Calculate molecular and turbulent viscosity
| Type | Intent | Optional | Attributes | Name | ||
|---|---|---|---|---|---|---|
| real(kind=wp), | intent(in), | dimension(-2:dims%imx+2, -2:dims%jmx+2, -2:dims%kmx+2, 1:dims%n_var) | :: | qp | Store primitive variable at cell center |
|
| type(schemetype), | intent(in) | :: | scheme | finite-volume Schemes |
||
| type(flowtype), | intent(in) | :: | flow | Information about fluid flow: freestream-speed, ref-viscosity,etc. |
||
| type(boundarytype), | intent(in) | :: | bc | boundary conditions and fixed values |
||
| type(extent), | intent(in) | :: | dims | Extent of the domain:imx,jmx,kmx |
subroutine calculate_viscosity(qp, scheme, flow, bc, dims)
!< Calculate molecular and turbulent viscosity
implicit none
type(schemetype), intent(in) :: scheme
!< finite-volume Schemes
type(flowtype), intent(in) :: flow
!< Information about fluid flow: freestream-speed, ref-viscosity,etc.

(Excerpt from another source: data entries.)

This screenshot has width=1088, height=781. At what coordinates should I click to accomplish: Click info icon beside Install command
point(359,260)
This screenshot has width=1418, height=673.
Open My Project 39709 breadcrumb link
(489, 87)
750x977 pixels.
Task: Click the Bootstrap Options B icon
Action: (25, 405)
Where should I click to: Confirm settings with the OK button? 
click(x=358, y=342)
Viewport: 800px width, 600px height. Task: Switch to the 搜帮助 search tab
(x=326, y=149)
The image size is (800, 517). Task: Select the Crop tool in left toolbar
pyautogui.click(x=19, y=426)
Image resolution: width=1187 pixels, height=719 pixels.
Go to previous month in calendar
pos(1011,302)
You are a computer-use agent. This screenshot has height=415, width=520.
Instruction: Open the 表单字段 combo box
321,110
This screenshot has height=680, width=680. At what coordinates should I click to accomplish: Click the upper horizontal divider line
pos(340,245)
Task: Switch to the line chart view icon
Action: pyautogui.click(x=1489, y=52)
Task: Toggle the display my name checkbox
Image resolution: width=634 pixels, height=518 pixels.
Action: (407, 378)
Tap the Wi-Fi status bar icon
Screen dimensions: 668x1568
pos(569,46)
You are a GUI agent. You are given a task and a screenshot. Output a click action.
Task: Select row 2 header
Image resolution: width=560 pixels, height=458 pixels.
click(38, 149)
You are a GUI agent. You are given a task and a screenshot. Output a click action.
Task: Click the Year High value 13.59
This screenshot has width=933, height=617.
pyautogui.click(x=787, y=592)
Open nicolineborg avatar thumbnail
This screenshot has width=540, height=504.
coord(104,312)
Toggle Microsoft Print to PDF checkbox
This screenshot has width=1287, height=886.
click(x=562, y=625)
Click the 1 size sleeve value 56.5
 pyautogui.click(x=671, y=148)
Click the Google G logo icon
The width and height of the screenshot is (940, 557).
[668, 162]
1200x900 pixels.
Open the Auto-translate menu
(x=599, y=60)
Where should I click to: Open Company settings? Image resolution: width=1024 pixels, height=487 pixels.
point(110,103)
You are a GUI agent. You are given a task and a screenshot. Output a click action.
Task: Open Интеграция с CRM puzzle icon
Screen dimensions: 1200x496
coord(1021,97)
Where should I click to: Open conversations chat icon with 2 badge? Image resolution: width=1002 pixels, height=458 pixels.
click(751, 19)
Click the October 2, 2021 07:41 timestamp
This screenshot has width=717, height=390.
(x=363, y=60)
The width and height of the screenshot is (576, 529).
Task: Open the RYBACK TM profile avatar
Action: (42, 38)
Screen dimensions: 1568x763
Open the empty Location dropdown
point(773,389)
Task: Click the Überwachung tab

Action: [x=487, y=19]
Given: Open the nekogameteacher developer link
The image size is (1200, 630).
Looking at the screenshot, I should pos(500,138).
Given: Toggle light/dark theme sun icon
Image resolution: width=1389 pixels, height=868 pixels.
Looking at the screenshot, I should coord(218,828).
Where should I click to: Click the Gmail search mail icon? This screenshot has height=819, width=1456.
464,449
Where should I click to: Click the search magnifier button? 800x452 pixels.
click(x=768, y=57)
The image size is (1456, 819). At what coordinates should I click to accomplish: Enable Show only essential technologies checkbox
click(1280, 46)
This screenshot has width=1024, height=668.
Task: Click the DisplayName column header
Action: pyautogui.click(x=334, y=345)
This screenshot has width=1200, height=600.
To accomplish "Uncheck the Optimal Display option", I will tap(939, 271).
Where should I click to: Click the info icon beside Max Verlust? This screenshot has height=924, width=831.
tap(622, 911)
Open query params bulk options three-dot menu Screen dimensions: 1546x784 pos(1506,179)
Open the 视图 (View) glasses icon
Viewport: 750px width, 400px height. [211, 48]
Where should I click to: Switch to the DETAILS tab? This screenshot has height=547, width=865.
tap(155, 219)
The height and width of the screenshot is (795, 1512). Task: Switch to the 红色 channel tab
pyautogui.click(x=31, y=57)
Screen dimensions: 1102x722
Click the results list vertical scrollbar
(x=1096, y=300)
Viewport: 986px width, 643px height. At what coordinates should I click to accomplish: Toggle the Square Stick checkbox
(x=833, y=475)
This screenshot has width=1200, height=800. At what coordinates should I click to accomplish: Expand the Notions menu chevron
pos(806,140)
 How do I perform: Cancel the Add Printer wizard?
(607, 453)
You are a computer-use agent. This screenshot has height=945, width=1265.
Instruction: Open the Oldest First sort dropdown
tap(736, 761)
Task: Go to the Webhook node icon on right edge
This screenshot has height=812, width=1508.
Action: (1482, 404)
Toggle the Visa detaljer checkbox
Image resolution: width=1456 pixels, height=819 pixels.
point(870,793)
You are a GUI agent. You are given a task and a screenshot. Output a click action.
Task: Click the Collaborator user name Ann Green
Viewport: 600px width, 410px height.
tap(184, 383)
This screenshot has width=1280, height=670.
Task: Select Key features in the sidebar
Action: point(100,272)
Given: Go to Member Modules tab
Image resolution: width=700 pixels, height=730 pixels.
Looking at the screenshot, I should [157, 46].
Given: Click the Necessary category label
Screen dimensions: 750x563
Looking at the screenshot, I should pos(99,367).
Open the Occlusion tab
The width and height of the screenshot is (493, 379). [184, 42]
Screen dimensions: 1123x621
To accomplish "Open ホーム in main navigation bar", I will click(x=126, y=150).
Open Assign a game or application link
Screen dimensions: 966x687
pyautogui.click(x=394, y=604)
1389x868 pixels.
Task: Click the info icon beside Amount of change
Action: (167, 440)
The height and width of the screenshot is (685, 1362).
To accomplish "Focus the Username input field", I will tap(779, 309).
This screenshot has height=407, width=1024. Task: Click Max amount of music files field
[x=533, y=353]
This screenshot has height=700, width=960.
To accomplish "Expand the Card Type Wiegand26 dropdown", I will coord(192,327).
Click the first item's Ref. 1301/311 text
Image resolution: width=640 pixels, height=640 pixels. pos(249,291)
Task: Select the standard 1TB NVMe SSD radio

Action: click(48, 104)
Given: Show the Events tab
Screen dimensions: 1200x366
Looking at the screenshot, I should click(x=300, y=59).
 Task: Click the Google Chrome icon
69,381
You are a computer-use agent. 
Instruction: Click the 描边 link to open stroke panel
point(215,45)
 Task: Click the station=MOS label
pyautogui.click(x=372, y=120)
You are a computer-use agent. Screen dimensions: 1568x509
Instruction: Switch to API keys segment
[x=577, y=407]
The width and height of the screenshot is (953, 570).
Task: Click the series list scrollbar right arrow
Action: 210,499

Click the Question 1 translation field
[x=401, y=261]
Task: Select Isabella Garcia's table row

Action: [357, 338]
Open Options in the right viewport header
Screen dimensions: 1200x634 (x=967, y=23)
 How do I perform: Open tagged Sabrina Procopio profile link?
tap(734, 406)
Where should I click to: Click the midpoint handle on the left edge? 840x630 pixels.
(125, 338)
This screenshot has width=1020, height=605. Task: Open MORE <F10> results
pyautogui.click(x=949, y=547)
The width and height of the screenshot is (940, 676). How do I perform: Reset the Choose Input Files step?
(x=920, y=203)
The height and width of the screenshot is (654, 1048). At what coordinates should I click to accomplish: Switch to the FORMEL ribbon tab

type(extent), intent(in) :: dims
!< Extent of the domain:imx,jmx,kmx
type(boundarytype), intent(in) :: bc
!< boundary conditions and fixed values
real(wp), dimension(-2:dims%imx+2, -2:dims%jmx+2, -2:dims%kmx+2, 1:dims%n_var), intent(in) :: qp
!< Store primitive variable at cell center
integer :: i,j,k
real(wp) :: T ! molecular viscosity
real(wp) :: c ! kkl eddy viscosity
!- sst varibales -!
real(wp) :: F
real(wp) :: arg2
real(wp) :: vort
real(wp) :: NUM
real(wp) :: DENOM
! for arg2
real(wp) :: var1
real(wp) :: var2
!for vorticity
real(wp) :: wijwij
real(wp) :: wx
real(wp) :: wy
real(wp) :: wz
!for strain calculation
real(wp) :: SijSij
real(wp) :: Sxx, Syy, Szz
real(wp) :: Sxy, Szx, Syz
real(wp) :: strain
!for arg1
real(wp) :: arg1
real(wp) :: CD
real(wp) :: right
real(wp) :: left
! sa variables
real(wp) :: fv1
real(wp) :: xi
real(wp) :: pressure
real(wp) :: density
real(wp) :: tk
real(wp) :: tkl
real(wp) :: tw
real(wp) :: tv
integer :: imx, jmx, kmx
imx = dims%imx
jmx = dims%jmx
kmx = dims%kmx
!--- calculate_molecular_viscosity ---!
if (flow%mu_ref/=0.) then
select case (trim(flow%mu_variation))
case ('sutherland_law')
! apply_sutherland_law
do k = 0,kmx
do j = 0,jmx
do i = 0,imx
pressure = qp(i,j,k,5)
density = qp(i,j,k,1)
T = pressure/(density*flow%R_gas)
mu(i,j,k) = flow%mu_ref * ((T/flow%T_ref)**(1.5)) &
*((flow%T_ref + flow%Sutherland_temp)&
/(T + flow%Sutherland_temp))
end do
end do
end do
case ('constant')
!do nothing
!mu will be equal to mu_ref
continue
case DEFAULT
print*,"mu_variation not recognized:"
print*, " found '",trim(flow%mu_variation),"'"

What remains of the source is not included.